The News
The AI Workforce Consortium, led by Cisco with members including Accenture, Google, IBM, Microsoft, SAP, Intel, and others, has released its second study: ICT in Motion: The Next Wave of AI Integration. Drawing on global job data from Cornerstone and Indeed (July 2024–June 2025), the report shows AI-related roles now dominate technology job market growth, with 7 of the top 10 fastest-growing ICT jobs requiring AI skills. Read the full report here.
Analysis
The findings confirm that AI has shifted from niche expertise to baseline requirement. 78% of ICT roles now include AI skills, showing that generative AI, large language models (LLMs), and AI-driven automation are no longer isolated functions; they are embedded across the tech stack. This aligns with theCUBE Research’s findings that 70.4% of enterprises list AI/ML tools as their top spending priority in the next 12 months, highlighting an accelerating convergence between workforce readiness and enterprise adoption.
Governance and Ethics Move from Side Note to Core Requirement
AI growth is not limited to technical capabilities. The report shows demand for AI Governance skills up +150% and AI Ethics up +125%, reflecting the need for professionals who can bridge technology, policy, and law. Our DevSecOps research shows 35.9% of organizations cite regulatory compliance as their top factor influencing security spend. For developers, this means AI systems must be built with governance by design, making ethics and compliance an engineering problem, not just a boardroom discussion.

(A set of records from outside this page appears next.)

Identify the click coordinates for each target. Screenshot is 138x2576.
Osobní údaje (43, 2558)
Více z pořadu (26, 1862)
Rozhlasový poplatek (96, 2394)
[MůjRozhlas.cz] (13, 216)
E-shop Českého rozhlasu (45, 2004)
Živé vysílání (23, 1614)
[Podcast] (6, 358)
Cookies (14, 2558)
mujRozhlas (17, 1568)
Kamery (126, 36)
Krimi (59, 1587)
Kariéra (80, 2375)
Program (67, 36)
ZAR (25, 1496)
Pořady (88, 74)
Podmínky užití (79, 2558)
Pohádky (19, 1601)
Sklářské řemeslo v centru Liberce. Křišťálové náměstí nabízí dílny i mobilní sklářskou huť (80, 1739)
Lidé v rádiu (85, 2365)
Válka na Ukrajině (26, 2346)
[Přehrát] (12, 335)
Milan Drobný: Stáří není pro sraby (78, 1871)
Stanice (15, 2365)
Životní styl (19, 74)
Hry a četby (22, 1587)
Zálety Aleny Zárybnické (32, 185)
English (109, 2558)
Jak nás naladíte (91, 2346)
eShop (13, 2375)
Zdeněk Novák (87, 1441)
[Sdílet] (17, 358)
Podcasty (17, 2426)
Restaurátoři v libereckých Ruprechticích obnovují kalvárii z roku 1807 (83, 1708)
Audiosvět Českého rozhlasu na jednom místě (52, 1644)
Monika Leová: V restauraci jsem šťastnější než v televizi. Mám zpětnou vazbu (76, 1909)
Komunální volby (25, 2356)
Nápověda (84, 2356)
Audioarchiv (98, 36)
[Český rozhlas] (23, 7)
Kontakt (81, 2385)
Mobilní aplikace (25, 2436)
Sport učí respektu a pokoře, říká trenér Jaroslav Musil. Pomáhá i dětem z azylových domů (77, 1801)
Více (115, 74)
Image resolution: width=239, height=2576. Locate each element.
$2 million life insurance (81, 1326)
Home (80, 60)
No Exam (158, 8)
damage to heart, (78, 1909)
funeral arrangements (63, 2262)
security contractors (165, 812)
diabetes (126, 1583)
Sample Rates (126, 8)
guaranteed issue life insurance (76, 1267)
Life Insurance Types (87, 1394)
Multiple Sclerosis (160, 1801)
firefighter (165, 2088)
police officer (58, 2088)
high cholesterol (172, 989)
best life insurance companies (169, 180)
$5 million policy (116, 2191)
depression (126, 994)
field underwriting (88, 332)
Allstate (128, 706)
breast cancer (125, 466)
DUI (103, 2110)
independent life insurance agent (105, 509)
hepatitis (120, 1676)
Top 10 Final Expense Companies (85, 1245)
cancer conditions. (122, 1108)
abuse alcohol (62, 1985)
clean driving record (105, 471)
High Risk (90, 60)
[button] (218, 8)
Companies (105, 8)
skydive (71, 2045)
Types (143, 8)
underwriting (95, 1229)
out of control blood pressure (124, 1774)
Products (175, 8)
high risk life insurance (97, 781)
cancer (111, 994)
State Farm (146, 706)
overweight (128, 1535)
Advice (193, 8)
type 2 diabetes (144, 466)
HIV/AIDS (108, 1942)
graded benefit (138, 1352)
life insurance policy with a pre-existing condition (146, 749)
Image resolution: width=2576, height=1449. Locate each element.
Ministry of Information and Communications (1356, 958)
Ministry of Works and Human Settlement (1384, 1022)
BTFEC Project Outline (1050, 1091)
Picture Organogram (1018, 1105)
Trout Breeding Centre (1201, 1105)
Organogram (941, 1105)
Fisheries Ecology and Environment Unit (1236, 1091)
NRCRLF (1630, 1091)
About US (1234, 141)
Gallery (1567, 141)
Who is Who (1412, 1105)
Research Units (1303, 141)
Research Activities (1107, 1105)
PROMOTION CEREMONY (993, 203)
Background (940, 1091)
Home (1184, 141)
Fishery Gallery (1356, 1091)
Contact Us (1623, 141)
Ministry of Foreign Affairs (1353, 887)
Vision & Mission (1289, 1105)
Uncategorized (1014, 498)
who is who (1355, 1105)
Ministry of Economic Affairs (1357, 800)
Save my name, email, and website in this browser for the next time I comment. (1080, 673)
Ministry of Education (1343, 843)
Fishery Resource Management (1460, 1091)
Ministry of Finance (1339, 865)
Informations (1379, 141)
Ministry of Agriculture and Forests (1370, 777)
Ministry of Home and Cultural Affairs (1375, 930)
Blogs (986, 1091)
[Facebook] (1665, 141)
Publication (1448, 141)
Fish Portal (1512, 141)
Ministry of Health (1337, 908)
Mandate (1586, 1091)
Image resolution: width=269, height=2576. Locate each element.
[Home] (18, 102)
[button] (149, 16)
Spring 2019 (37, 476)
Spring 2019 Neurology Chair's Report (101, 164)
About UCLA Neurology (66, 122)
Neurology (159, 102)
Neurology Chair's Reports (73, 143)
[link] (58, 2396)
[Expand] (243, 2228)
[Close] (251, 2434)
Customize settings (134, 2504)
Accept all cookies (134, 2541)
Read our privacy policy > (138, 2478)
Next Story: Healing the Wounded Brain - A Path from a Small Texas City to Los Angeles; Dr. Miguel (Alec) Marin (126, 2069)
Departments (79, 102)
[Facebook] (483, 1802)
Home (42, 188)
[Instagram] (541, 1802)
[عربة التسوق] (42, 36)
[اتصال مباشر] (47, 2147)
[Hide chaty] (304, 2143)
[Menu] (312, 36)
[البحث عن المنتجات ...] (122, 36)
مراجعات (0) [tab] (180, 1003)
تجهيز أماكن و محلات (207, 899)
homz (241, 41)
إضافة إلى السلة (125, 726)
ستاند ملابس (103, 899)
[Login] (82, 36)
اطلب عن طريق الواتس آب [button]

The New Developer Challenge
The AI landscape is shifting from simple chatbots to autonomous agents, driving massive growth in skills like AI security (+298%) and foundation model adaptation (+267%). Developers who once focused on deploying LLM APIs now face the challenge of securing agents, adapting models, and ensuring safe interaction across distributed systems. Our Day 0 research shows 27.5% of developers already cite skill gaps as their top barrier, a challenge now intensified by rapidly evolving AI specialization.
Human Skills Regain Importance
Even as technical skills gaps widen, employers are increasingly emphasizing communication, collaboration, and leadership. This suggests that AI-centric roles will not only demand technical depth but also the ability to translate AI capabilities into business outcomes. Developers who can combine engineering expertise with clear communication will be well-positioned to lead in this environment.
Regional Growth Centers Set the Tone
With Silicon Valley AI jobs up 156%, followed by London and Toronto, global AI hubs are shaping standards and expectations. For developers outside these regions, the impact is twofold: increasing competition for remote roles and pressure to align with practices set by these leading ecosystems.
Looking Ahead
The market is normalizing around the idea that AI is no longer a specialization, but a foundation for all ICT roles. This means future-proofing skills by focusing not only on core AI/ML engineering, but also on security, governance, and human collaboration.
The challenge is balancing demand and supply by bridging critical skill deficits while also embedding responsible AI practices into every stage of the application lifecycle. The AI Workforce Consortium’s findings underscore that the next wave of AI adoption is as much about people and skills as it is about tools and platforms, a shift that will define the developer workforce for years to come.